> **Direction a**
Using the article below on Afghanistan's political institutions, decide whether each statement agrees with it: (i) Rodman testified before the Senate Armed Services Committee; (ii) the official calls helping the Afghans build political institutions the most important part of current operations; (iii) Rodman's title is assistant secretary of defense for international security affairs. Answer yes or no for each and quote the deciding words.

+++ Text block

Building Political Institutions Vital to Afghanistan's Recovery, June 22, 2005

(Pentagon finds Afghan moderates winning battle to stabilize the country)

By Merle D. Kellerhals, Jr.
Washington File Staff Writer

Washington -- As important as the security dimension is in Afghanistan, helping the Afghans build vital political institutions is the most important part of current operations there, says a senior Defense Department official.

The Afghans are building political infrastructure while systematically filling the vacuum left by the defeat of the Taliban regime, says Peter Rodman, assistant secretary of defense for international security affairs.

Rodman testified June 22 before the House Armed Services Committee, which was conducting a hearing to assess current operations and reconstruction efforts in Afghanistan.

While coalition forces are hunting down remnants of the Taliban army and al-Qaida forces militarily, Afghans are marginalizing and isolating the extremists politically, he said.

"Our analysis -- our strategic analysis -- is that the moderates of the country are winning their battle, they're building their institutions, and that the extremists are isolated," he said.

++++++
+++ Data provided

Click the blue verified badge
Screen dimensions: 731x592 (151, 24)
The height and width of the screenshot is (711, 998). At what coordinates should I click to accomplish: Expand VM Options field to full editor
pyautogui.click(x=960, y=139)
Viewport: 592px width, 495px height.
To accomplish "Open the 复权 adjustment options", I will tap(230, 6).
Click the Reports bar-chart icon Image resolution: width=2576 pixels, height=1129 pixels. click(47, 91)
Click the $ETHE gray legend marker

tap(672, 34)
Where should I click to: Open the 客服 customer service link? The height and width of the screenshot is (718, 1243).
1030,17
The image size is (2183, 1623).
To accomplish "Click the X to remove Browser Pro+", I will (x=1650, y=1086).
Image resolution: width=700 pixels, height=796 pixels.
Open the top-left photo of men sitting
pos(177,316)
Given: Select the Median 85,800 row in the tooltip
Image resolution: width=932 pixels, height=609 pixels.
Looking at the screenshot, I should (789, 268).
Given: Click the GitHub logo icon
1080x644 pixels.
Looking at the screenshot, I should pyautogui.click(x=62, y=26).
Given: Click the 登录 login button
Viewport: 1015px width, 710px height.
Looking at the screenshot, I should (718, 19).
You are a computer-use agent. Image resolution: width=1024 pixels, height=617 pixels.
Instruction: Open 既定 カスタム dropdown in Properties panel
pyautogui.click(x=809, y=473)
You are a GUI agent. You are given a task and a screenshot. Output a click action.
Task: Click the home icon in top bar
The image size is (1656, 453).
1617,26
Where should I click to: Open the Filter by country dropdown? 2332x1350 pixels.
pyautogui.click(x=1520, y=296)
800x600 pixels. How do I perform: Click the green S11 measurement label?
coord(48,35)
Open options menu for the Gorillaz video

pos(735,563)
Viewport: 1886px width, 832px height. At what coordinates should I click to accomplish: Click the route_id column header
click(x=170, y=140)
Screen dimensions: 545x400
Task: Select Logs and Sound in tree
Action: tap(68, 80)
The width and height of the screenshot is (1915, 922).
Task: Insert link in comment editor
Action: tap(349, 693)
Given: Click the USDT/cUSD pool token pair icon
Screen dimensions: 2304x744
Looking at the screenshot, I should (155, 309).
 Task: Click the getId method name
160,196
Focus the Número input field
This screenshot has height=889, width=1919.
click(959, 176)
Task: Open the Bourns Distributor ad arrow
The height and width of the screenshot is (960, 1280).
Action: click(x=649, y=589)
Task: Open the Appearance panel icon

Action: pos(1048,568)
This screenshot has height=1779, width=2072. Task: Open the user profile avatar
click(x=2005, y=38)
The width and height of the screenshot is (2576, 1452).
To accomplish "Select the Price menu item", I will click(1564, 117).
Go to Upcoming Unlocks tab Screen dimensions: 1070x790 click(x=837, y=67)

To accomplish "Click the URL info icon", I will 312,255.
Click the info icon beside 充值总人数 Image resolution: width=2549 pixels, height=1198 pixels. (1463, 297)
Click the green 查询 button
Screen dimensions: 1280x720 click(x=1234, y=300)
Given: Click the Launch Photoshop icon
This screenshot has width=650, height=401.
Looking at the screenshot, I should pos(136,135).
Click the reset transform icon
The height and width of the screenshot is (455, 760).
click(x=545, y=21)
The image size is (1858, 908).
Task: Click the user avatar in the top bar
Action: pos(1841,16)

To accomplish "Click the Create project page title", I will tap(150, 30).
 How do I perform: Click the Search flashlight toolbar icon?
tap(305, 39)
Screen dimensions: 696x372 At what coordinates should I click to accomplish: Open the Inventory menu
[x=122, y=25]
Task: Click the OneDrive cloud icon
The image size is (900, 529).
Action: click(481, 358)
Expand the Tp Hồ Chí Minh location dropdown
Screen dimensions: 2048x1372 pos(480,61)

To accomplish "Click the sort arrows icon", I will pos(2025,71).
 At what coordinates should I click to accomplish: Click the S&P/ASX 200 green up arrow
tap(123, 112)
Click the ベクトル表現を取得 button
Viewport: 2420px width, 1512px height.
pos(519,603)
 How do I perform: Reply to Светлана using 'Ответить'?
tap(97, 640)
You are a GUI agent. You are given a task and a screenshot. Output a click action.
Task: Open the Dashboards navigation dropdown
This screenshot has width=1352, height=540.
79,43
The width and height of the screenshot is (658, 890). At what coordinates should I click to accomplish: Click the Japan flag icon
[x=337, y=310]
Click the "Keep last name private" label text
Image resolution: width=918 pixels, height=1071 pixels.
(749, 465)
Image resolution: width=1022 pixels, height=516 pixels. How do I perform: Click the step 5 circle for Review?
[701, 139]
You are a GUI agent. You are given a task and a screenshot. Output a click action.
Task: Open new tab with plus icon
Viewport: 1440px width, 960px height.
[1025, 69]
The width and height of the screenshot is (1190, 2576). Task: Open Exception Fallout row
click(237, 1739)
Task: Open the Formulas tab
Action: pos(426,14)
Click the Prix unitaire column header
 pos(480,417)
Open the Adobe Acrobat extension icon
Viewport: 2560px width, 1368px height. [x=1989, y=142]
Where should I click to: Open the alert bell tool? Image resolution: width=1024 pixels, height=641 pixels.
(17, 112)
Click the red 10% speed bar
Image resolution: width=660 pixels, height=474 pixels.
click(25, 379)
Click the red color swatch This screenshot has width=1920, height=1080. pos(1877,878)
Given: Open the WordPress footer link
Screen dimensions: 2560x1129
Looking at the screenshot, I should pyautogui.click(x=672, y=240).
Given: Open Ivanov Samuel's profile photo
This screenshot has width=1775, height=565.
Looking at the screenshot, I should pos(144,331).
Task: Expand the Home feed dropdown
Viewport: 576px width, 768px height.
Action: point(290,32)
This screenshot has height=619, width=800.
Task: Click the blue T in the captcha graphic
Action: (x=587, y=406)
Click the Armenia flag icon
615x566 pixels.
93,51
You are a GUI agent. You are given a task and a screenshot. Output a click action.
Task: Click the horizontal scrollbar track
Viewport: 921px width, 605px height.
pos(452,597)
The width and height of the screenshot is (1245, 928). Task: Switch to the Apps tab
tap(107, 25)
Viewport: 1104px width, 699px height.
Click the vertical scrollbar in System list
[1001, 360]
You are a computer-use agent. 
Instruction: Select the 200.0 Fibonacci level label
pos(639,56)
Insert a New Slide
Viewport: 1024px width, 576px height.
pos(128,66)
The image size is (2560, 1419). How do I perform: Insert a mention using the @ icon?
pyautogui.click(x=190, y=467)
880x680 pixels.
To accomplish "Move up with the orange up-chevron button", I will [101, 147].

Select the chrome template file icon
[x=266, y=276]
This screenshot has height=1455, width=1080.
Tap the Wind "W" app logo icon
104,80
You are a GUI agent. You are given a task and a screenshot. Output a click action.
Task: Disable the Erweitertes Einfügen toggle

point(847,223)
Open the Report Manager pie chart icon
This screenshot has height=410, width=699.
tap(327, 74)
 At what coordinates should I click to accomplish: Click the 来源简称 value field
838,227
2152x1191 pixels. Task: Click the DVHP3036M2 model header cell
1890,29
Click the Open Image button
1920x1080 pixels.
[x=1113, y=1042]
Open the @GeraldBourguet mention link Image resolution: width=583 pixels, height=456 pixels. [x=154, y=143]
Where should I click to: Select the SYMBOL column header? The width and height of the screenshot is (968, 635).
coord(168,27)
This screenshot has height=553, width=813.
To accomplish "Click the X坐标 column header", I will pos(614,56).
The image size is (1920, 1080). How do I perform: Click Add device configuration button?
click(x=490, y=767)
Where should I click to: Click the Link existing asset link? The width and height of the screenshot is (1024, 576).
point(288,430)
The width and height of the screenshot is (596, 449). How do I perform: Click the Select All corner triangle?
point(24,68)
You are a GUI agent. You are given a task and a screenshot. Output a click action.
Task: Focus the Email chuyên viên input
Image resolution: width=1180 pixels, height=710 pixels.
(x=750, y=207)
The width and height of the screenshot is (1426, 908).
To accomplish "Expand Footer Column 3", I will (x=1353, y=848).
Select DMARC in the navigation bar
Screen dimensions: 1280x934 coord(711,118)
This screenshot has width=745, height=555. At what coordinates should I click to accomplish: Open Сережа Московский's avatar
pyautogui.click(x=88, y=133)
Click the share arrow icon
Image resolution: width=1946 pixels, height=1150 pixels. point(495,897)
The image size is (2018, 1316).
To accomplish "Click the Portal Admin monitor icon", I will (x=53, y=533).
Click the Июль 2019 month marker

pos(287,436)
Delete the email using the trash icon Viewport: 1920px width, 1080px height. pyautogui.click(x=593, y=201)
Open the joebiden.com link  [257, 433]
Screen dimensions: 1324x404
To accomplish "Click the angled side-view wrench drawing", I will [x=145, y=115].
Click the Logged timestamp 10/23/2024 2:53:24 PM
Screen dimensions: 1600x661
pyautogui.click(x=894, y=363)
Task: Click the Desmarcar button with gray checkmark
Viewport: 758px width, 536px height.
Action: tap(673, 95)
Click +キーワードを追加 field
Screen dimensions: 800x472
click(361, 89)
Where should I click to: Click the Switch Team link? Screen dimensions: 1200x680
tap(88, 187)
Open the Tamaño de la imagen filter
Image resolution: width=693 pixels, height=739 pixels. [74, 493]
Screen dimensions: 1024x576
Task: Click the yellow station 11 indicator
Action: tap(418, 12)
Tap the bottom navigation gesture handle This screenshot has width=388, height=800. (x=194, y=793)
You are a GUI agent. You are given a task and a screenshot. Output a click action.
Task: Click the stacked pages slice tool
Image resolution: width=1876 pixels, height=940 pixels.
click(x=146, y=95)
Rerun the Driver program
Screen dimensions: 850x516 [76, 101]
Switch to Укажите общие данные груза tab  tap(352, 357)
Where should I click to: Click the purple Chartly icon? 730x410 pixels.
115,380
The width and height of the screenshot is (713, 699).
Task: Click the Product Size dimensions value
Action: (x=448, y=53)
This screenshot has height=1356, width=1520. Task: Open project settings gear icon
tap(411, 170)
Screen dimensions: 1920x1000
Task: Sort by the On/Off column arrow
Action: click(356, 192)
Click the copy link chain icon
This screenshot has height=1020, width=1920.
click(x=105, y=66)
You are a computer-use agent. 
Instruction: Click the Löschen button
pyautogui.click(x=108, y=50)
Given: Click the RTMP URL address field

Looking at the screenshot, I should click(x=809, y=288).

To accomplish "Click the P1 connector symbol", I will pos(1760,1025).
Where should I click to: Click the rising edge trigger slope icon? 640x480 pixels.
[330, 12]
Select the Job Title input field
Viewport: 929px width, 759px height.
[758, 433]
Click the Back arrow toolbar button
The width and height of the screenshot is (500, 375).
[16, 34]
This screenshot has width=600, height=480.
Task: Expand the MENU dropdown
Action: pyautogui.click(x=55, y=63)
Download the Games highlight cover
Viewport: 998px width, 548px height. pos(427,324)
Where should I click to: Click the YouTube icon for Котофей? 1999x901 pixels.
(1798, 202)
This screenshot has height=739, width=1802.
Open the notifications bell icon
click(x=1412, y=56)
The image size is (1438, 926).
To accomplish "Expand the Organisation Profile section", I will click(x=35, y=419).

++++++

> **Direction b**
Reproduce word for word the lines of the rows starting at the line that contains "Open options menu for the Gorillaz video" and ending at the line that contains "click(959, 176)", with both of those lines included.

> **Written answer a**
(i) No: "Rodman testified June 22 before the House Armed Services Committee"
(ii) Yes: "helping the Afghans build vital political institutions is the most important part of current operations there"
(iii) Yes: "Peter Rodman, assistant secretary of defense for international security affairs"

> **Written answer b**
Open options menu for the Gorillaz video

pos(735,563)
Viewport: 1886px width, 832px height. At what coordinates should I click to accomplish: Click the route_id column header
click(x=170, y=140)
Screen dimensions: 545x400
Task: Select Logs and Sound in tree
Action: tap(68, 80)
The width and height of the screenshot is (1915, 922).
Task: Insert link in comment editor
Action: tap(349, 693)
Given: Click the USDT/cUSD pool token pair icon
Screen dimensions: 2304x744
Looking at the screenshot, I should (155, 309).
 Task: Click the getId method name
160,196
Focus the Número input field
This screenshot has height=889, width=1919.
click(959, 176)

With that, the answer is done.